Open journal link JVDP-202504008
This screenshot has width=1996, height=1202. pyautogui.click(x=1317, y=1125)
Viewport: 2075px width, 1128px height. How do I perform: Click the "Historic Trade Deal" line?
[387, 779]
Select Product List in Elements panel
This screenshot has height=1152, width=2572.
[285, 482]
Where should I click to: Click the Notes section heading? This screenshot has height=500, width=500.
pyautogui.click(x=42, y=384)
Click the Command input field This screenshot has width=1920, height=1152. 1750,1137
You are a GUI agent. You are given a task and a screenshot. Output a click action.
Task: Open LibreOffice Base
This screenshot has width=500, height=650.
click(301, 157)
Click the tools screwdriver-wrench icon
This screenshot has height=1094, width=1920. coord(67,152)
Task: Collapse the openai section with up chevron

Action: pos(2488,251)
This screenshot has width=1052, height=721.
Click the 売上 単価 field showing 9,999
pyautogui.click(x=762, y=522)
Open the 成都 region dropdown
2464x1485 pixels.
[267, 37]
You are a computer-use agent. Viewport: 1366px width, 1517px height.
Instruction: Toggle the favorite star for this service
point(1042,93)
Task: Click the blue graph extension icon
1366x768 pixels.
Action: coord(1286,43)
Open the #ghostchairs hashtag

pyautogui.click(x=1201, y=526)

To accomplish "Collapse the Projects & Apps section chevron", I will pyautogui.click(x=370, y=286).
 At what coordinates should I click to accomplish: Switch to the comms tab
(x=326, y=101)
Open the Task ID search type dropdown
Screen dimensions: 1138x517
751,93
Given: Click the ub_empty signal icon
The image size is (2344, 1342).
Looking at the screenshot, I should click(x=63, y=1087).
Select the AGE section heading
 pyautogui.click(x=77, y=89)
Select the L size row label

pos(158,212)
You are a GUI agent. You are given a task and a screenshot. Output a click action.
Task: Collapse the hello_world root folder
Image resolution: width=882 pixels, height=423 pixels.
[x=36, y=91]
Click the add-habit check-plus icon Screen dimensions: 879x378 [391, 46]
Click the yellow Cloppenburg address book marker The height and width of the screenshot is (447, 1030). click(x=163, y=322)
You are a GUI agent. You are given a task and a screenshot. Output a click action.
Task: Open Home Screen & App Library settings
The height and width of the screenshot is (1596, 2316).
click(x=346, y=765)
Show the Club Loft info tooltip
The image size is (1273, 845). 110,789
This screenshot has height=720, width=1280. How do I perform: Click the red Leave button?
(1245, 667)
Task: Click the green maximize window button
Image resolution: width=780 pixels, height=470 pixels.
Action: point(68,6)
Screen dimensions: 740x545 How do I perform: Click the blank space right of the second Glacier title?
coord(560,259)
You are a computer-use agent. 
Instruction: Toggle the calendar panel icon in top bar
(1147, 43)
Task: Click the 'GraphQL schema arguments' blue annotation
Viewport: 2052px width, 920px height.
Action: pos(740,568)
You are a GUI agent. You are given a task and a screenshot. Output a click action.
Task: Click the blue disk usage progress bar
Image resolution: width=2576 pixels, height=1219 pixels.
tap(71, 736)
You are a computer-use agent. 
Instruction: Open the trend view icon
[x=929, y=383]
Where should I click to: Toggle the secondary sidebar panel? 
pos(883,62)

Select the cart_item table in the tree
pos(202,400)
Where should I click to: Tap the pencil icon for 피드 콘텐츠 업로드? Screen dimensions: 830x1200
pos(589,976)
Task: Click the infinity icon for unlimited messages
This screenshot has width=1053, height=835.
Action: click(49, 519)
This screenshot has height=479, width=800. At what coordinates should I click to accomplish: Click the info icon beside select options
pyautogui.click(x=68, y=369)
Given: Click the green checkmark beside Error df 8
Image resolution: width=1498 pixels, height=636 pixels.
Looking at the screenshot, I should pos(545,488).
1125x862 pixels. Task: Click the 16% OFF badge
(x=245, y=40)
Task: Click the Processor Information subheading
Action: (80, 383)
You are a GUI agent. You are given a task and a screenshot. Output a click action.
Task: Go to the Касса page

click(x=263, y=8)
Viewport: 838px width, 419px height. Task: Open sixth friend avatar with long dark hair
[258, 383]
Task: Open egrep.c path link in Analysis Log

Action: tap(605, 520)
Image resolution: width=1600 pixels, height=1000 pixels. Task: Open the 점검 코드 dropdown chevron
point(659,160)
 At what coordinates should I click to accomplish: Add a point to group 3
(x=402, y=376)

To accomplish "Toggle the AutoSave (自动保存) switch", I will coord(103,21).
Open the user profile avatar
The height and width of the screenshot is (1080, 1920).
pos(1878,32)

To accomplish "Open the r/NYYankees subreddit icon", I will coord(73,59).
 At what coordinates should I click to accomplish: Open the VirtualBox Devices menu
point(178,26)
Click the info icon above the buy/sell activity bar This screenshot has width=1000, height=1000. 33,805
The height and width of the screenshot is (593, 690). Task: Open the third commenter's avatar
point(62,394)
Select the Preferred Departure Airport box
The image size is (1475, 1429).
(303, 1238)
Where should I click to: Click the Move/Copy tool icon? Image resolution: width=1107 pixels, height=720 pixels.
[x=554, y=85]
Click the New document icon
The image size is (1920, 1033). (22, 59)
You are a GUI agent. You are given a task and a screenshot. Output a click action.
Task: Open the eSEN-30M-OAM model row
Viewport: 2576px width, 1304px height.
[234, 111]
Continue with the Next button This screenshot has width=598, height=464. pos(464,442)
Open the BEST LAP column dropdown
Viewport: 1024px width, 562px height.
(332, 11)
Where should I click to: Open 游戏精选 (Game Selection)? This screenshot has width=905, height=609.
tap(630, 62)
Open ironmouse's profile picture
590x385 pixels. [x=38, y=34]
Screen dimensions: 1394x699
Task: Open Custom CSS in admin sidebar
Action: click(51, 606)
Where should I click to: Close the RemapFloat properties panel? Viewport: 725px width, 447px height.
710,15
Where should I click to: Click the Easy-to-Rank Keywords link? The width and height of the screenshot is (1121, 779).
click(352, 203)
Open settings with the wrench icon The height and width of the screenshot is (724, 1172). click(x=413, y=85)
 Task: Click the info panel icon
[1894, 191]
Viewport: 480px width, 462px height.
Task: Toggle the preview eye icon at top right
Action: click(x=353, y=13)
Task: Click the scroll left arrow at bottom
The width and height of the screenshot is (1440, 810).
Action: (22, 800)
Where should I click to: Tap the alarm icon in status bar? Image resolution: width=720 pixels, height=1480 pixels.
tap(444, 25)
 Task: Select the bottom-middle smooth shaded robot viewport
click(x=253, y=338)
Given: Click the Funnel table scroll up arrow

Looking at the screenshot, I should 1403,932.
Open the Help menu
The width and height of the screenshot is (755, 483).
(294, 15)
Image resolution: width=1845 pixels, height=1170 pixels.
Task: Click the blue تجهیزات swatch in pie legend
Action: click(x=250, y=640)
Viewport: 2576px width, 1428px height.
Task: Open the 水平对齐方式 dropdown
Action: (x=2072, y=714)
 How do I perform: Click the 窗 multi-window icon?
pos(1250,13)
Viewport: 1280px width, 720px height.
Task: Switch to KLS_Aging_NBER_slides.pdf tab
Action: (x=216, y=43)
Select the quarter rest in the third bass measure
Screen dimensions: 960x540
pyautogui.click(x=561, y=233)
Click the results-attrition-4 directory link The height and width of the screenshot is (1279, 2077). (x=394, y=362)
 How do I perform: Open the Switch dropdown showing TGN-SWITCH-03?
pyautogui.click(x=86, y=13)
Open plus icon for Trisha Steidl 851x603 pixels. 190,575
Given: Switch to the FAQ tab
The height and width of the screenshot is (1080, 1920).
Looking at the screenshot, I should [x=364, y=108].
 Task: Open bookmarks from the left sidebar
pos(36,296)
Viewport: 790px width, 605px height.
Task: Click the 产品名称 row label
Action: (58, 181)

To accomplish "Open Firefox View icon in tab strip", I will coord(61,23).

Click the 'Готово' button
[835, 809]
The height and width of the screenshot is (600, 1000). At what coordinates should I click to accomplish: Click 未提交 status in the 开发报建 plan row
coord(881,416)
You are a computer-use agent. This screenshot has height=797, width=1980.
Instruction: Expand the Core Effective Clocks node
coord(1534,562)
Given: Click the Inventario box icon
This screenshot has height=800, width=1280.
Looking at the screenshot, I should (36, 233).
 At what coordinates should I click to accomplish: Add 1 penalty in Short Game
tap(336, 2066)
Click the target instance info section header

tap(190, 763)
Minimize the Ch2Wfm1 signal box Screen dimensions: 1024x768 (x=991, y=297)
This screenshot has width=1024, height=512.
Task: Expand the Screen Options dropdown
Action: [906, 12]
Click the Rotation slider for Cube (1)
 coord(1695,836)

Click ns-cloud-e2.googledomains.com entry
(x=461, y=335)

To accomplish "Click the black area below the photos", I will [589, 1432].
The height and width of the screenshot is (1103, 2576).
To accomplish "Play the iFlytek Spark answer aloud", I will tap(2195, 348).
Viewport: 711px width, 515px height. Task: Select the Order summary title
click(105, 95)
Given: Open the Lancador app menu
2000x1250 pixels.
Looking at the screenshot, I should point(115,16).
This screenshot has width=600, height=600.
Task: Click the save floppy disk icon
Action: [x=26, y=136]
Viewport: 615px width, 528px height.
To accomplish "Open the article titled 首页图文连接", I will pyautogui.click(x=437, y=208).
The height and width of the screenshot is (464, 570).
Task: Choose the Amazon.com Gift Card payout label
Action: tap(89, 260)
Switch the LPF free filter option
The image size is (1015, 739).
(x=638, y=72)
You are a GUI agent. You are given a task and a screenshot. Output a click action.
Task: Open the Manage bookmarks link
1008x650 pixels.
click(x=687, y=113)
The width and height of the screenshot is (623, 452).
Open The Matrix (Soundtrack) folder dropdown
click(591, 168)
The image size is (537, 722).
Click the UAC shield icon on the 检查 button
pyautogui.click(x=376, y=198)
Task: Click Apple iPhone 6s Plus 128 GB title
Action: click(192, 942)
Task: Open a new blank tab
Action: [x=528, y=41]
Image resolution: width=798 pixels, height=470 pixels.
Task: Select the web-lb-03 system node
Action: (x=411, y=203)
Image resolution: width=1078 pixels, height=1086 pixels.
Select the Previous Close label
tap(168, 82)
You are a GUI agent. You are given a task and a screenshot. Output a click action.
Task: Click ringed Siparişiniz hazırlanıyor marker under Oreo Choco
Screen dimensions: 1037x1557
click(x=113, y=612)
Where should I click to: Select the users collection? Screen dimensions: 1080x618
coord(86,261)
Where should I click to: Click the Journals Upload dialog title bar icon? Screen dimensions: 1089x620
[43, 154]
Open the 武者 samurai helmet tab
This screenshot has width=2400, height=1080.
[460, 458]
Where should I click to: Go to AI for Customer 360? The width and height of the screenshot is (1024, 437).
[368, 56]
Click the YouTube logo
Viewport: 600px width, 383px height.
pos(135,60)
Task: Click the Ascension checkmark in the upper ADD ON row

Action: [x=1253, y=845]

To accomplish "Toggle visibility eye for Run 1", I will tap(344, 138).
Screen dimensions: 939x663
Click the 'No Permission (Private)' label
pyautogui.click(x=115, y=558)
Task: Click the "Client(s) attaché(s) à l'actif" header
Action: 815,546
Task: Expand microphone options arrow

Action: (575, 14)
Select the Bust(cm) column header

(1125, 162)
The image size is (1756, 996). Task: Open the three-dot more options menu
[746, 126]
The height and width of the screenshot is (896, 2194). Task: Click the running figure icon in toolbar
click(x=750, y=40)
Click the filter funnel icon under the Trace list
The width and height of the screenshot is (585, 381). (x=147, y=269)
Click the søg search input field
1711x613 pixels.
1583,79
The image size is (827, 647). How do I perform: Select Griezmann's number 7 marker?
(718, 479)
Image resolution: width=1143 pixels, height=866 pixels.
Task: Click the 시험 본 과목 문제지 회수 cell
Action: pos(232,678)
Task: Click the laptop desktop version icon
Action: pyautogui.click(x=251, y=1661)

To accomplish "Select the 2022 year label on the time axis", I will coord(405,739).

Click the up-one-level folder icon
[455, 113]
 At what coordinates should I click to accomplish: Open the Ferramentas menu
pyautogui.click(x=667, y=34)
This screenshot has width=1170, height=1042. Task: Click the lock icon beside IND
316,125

Ihre Aufgabe: Ordnen Sie die Zeilen der Daten von der Zeile mit „Where should I click to: Open“ bis zur Zeile mit „Action: click(x=353, y=13)“, beide eingeschlossen, als Markdown-Tabelle mit den Spalten „Nr“ und „Zeile“ an. Leerzeilen lassen Sie dabei weg.

Lösung der Übung:
| Nr | Zeile |
|---|---|
| 1 | Where should I click to: Open 游戏精选 (Game Selection)? This screenshot has width=905, height=609. |
| 2 | tap(630, 62) |
| 3 | Open ironmouse's profile picture |
| 4 | 590x385 pixels. [x=38, y=34] |
| 5 | Screen dimensions: 1394x699 |
| 6 | Task: Open Custom CSS in admin sidebar |
| 7 | Action: click(51, 606) |
| 8 | Where should I click to: Close the RemapFloat properties panel? Viewport: 725px width, 447px height. |
| 9 | 710,15 |
| 10 | Where should I click to: Click the Easy-to-Rank Keywords link? The width and height of the screenshot is (1121, 779). |
| 11 | click(352, 203) |
| 12 | Open settings with the wrench icon The height and width of the screenshot is (724, 1172). click(x=413, y=85) |
| 13 |  Task: Click the info panel icon |
| 14 | [1894, 191] |
| 15 | Viewport: 480px width, 462px height. |
| 16 | Task: Toggle the preview eye icon at top right |
| 17 | Action: click(x=353, y=13) |